**Passage**
David Gilmour is a Bad Canadian

I’m not interested in reading books by David Gilmour. In an interview with Random House two days ago, Gilmour stated:

“I’m not interested in teaching books by women,” he says, making an exception for one female writer.

“Virginia Woolf is the only writer that interests me as a woman writer, so I do teach one of her short stories,” he says. “But once again, when I was given this job I said I would only teach the people that I truly, truly love.”

Instead, Gilmour says, “[w]hat I teach is guys. Serious heterosexual guys. F. Scott Fitzgerald, Chekhov, Tolstoy. Real guy-guys. Henry Miller. Philip Roth.”

CBC

Now I know what you’re thinking: here goes another one of them Feminazi queer-loving bra-burners trying to impinge on this man’s free speech. So he doesn’t like the squawk-talk and jibber-jabber of female writers, gay writers, or Chinese writers? What’s it to you? Fair enough, imaginary Internet commenter.

But he’s said something much worse. You might want to sit down for this. David Gilmour, Canadian author, doesn’t like other Canadian authors.

Now, I’m not Canadian, but I’ve played one on tv, and some of my best friends are Canadian. My accent is in the ballpark, and if I drop in a couple “ehs” and “take off, hosers,” I can pass for one. From my intimate knowledge of the Canadas, I know that it is Canadianly constitutionally mandated that every time you have a conversation about any subject, you are required to note which famous people are from Canada. Talking to nerds? You know, Shatner is Canadian. Doing the chicken dance from Arrested Development? Michael Cera is Canadian. People with huge boobs? Boom: Pamela Anderson.

But that’s not all. The Canadian constitution requires that you don’t ever shittalk whole classes of Canadian citizens in front of Americans. You just can’t even do that, or Mounties will triangulate your location and force you to eat a bowl of moose cock and a case of Molson for your reeducation. I presume that right now, Gilmour is being very politely set upon by men in really hot red outfits while they prize his mouth open to accept the ungulate tumescence. (Oops, I started slipping into some of my Due South fanfiction. Is it hot in here?)

**Provided material**
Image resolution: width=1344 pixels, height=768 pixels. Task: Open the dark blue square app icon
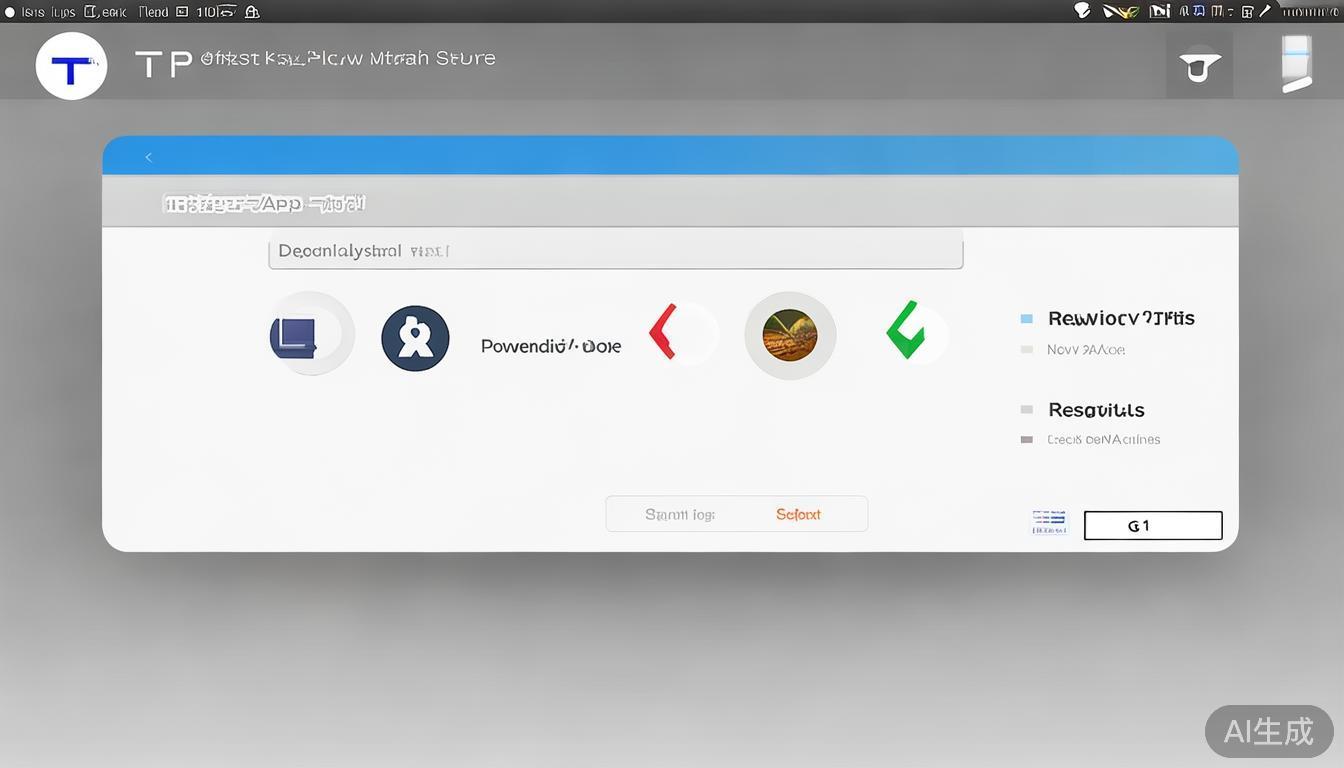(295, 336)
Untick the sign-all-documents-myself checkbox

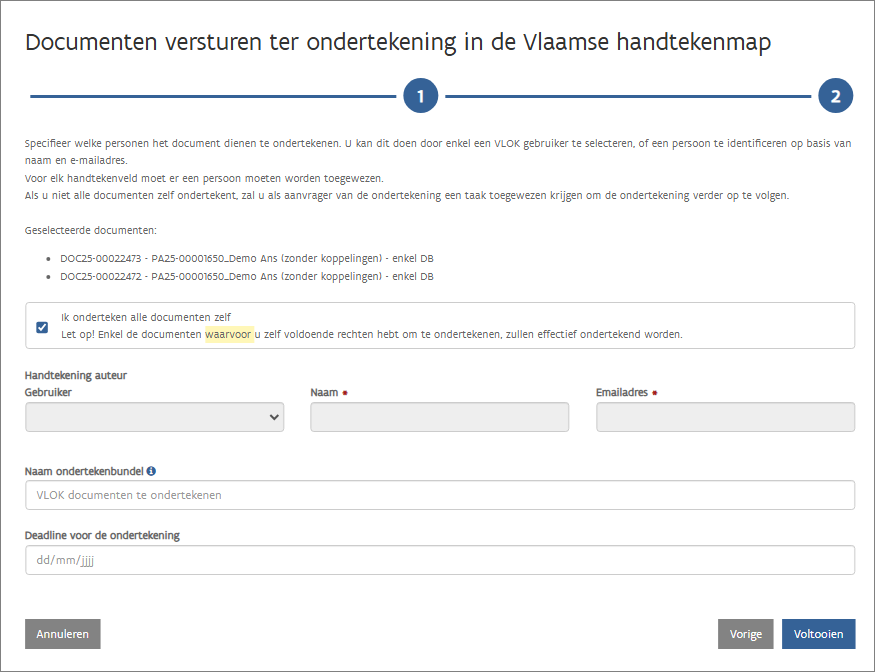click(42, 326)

**What you will do**
1) Please reproduce the David Gilmour post word for word, from "I’m not interested in reading" to "one female writer.".
2) Continue the David Gilmour post from its final sentence.
The data comes from a separate source, unrelated to the David Gilmour post.

**Solved problems**
1)
I’m not interested in reading books by David Gilmour. In an interview with Random House two days ago, Gilmour stated:

“I’m not interested in teaching books by women,” he says, making an exception for one female writer.

2)
Promo photo for the tv show Due South: a Mountie stands net to a guy in a trechcoat with a white Siberian husky sitting at their feet

So there you have it: David Gilmour has committed treason. Now, I know that I’m not allowed to write reviews based on author behavior anymore, but I think maybe Goodreads should make an exception in this case. I’m not dismissing Gilmour because he dismissed all writers who have a vagina, or are homos, or them Chinese. Obviously, that’s his right as a professor of literature who has been entrusted with educating Canada’s tender youth. That’s just table stakes for the Western Canon. But when you mess with the Queen, you get the horns, David. Who’s that knocking on your door?

Personal, Political, Cultural: Parsing the Concept of Author Behavior in Goodreads Policy

Late last week, Goodreads announced a new “policy change”. The announcement opened with a reiteration of policy points regarding reviews which haven’t changed: reviews should be about the book, and members cannot threaten other members. This is what had changed:

[Goodreads will] Delete content focused on author behavior. We have had a policy of removing reviews that were created primarily to talk about author behavior from the community book page. Once removed, these reviews would remain on the member’s profile. Starting today, we will now delete these entirely from the site. We will also delete shelves and lists of books on Goodreads that are focused on author behavior.

Previously, the policy had been that reviews that spoke negatively about author behavior – I will not read this book because something the author sad or did – were removed from the main book page, but were still visible to friends. For those that don’t use Goodreads, if you look up a book, all your friends’ reviews are listed first, then those by people you follow, then the “community reviews”. This last category was where your review would not show up. This policy of hiding reviews I thought was a fair one: one that maintained the social aspects of the site, as users could signal to one another that they weren’t going to read something, and why, while muffling the effects of these peer-to-peer interactions on the larger community.

But Goodreads didn’t go through and just delete all hidden reviews, nor did they remove all shelves entitled “due-to-author” or similar. In this “policy change”, Goodreads instead removed the shelves and some reviews of 21 specific people. As far as I can tell, everyone else’s hidden reviews are still standing, and Goodreads spokesperson Kara indicated on the feedback thread that it wasn’t just the shelf names, but, like, the general feel of the reviews under that shelf header? Which, frankly, looks seriously personal and isn’t so much a policy change as swatting specific users, especially given the tone of the email they received.

Please refrain from posting content like this going forward. If you continue to act in a way that is contrary to the spirit and intent of Goodreads, your account will come under review.

Admittedly, Goodreads has apologized for not giving users time to edit, because alerting people to major deletions and then acting like people should have magically known the policy would change and were violating it on purpose is bunk.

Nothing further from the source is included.